Stored items:
_ _ _ _ _

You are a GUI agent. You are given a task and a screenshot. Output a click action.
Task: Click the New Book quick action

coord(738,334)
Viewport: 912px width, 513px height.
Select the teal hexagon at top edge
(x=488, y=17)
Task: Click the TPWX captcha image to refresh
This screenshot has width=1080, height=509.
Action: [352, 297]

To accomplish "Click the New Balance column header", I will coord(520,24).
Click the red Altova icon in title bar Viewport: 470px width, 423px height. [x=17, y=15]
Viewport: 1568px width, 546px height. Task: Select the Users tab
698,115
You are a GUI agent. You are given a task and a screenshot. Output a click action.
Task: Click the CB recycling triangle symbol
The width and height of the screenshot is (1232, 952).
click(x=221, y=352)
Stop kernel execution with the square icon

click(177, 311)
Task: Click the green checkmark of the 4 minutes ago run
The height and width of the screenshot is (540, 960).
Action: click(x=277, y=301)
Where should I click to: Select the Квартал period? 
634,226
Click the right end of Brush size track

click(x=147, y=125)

_ _ _ _ _

_Problem description_: Repeat only what lies between the first line of the data and the line containing "Task: Click the CB recycling triangle symbol", both of those lines included, exactly as it stands.

_Answer to this problem_:
You are a GUI agent. You are given a task and a screenshot. Output a click action.
Task: Click the New Book quick action

coord(738,334)
Viewport: 912px width, 513px height.
Select the teal hexagon at top edge
(x=488, y=17)
Task: Click the TPWX captcha image to refresh
This screenshot has width=1080, height=509.
Action: [352, 297]

To accomplish "Click the New Balance column header", I will coord(520,24).
Click the red Altova icon in title bar Viewport: 470px width, 423px height. [x=17, y=15]
Viewport: 1568px width, 546px height. Task: Select the Users tab
698,115
You are a GUI agent. You are given a task and a screenshot. Output a click action.
Task: Click the CB recycling triangle symbol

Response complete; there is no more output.